■ THE REQUEST
Write out the data below verbatim, starting at the line that contains "Given: Go to Pokonany dystans section" and ending after the line that contains "Looking at the".

■ DATASET
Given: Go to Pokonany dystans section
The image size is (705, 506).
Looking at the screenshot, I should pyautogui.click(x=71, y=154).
==
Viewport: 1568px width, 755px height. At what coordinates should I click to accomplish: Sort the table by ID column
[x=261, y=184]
---
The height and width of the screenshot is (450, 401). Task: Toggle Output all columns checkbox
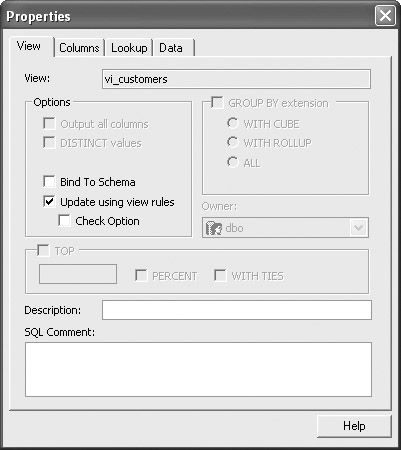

■ RESPONSE FOR THIS EXERCISE
Given: Go to Pokonany dystans section
The image size is (705, 506).
Looking at the screenshot, I should pyautogui.click(x=71, y=154).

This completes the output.